Simply put: Facebook is for your friends. LinkedIn is for work. Instagram is for inspiration. TikTok is for snacking on content. And so it’s not enough to COPE anymore. Now you have to CO;TD: create once, tailor distribution.
At Sked Social, we know the power of CO;TD. Not only because our most successful clients make sure each piece of content is perfectly aligned to every channel they post to, but also because we have to do it too to stay competitive in a crowded market.
Here’s our method of breaking down long-form content across different social channels—and how you can copy it without breaking a sweat.
Step 1: Review your long-form content
A few years ago, it probably worked to scan the headline, intro, and conclusion to figure out what to say in posts shared across every channel. But when something is fit for everywhere, it doesn’t work anywhere. Reviewing a piece of content means actively consuming it and taking notes.
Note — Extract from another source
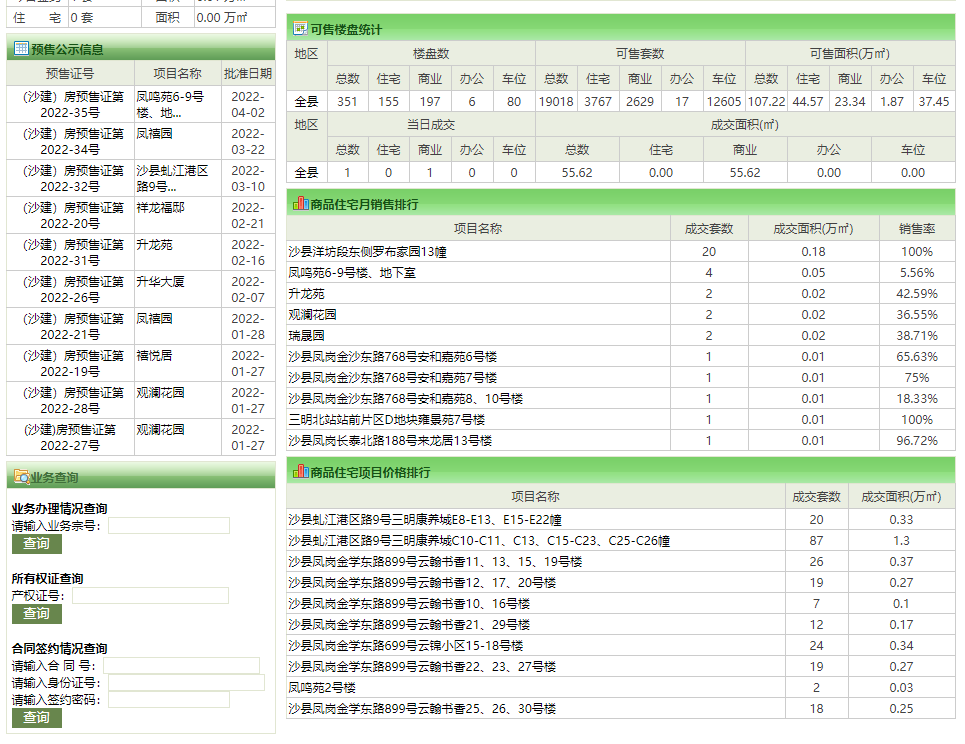965x744 pixels.
Task: Open the 升华大厦 project entry
Action: (160, 282)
As you review your content, you’ll want to make note of:
- Information, data, or stories that would be perfect to tell through pictures
- Any quotes, one-liners, or statements that would be bold and provocative on their own
- Information that seems counterintuitive
- Information that’s important to different segments of your customer base or their frame of mind (e.g., if your long-form topic is about B2B marketing practices but there’s advice that works for both B2B and B2C)
- Anything that could spark a conversation or debate (and be sure to note which channel you think it would resonate most on)
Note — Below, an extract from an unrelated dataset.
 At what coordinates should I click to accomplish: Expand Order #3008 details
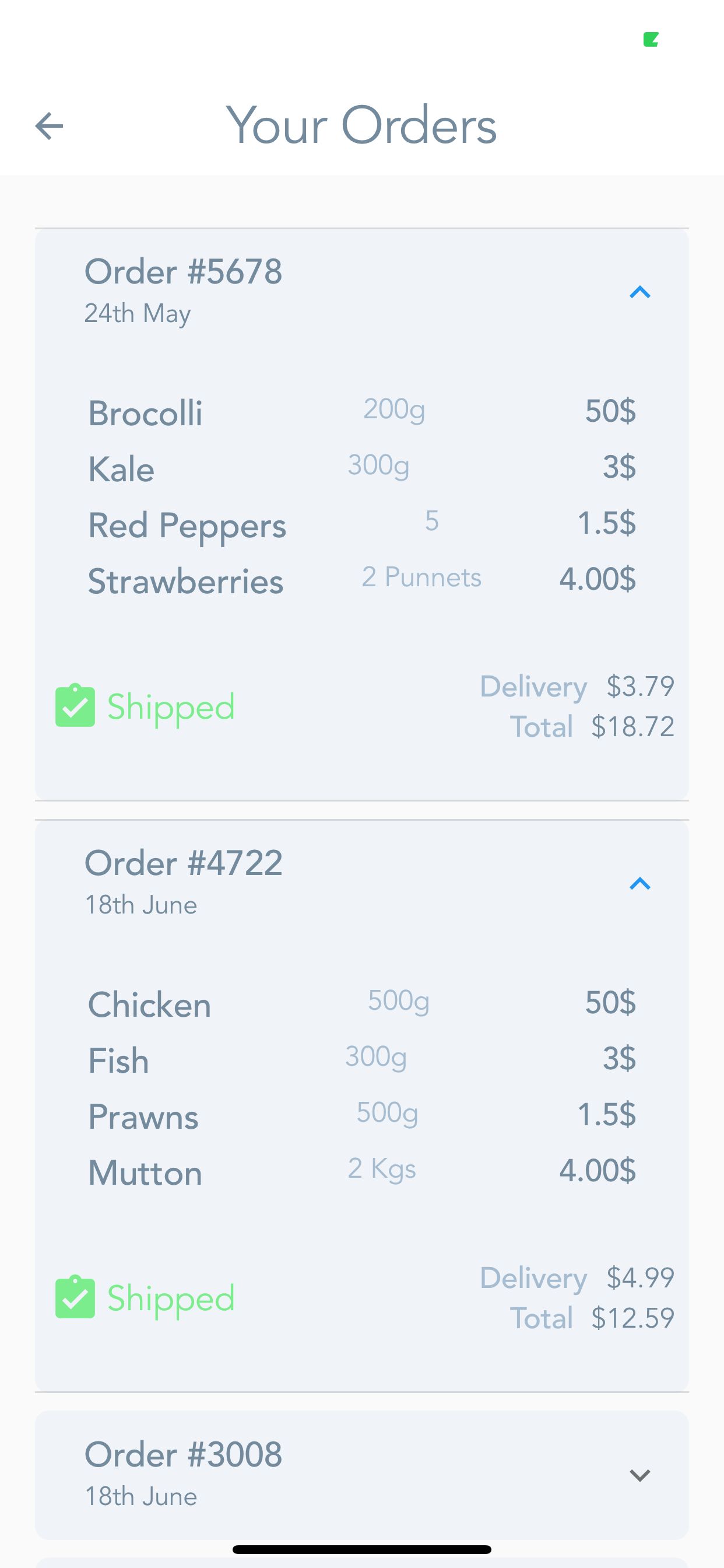point(639,1475)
This way, instead of scanning for keywords, you’ll start to see proper nuggets of gold. Take this article we wrote about Pinterest for social media agencies and freelancers:
Despite the fact it’s a niche of a niche of a niche (how a specific vertical/industry can use a single platform to fulfill a desire of one market), some of the advice in there is universal. But you wouldn’t be able to pick that out if you’d only glanced at the headline. That’s why a thorough review is always worth it.
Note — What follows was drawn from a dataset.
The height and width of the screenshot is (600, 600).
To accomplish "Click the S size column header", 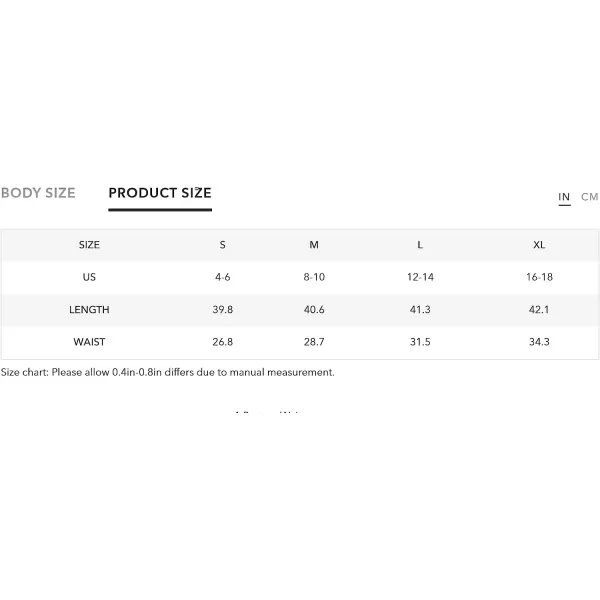I will (222, 245).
Step 2: Determine your asset types for each channel
Your review should have netted you bits and pieces of content—anything from a key quote from a thought leader in your industry to a hilarious outtake in a video. Now you have to decide how you present it and where it should go.
There are two things you’ll need to consider:
- What type of content is best suited for each channel
- What your audience likes and expects from you for each channel
We reviewed our Pinterest article and found that it had great points to share across three channels.
Instagram is our best channel; it’s where our most highly engaged audience lives. They’re social media fanatics always on the lookout for ways to improve their social presence. So for these followers, we tweaked the angle of the content from “adding Pinterest to a client’s social strategy” to “adding Pinterest to your social strategy.” Like so:
LinkedIn is home to a lot of social media professionals looking to get more for their business, whether they’re in-house, with an agency, or a solopreneur. It’s our least popular channel currently, so our goal was to spark interest and drive the audience to our Instagram, where they could see our thriving community there.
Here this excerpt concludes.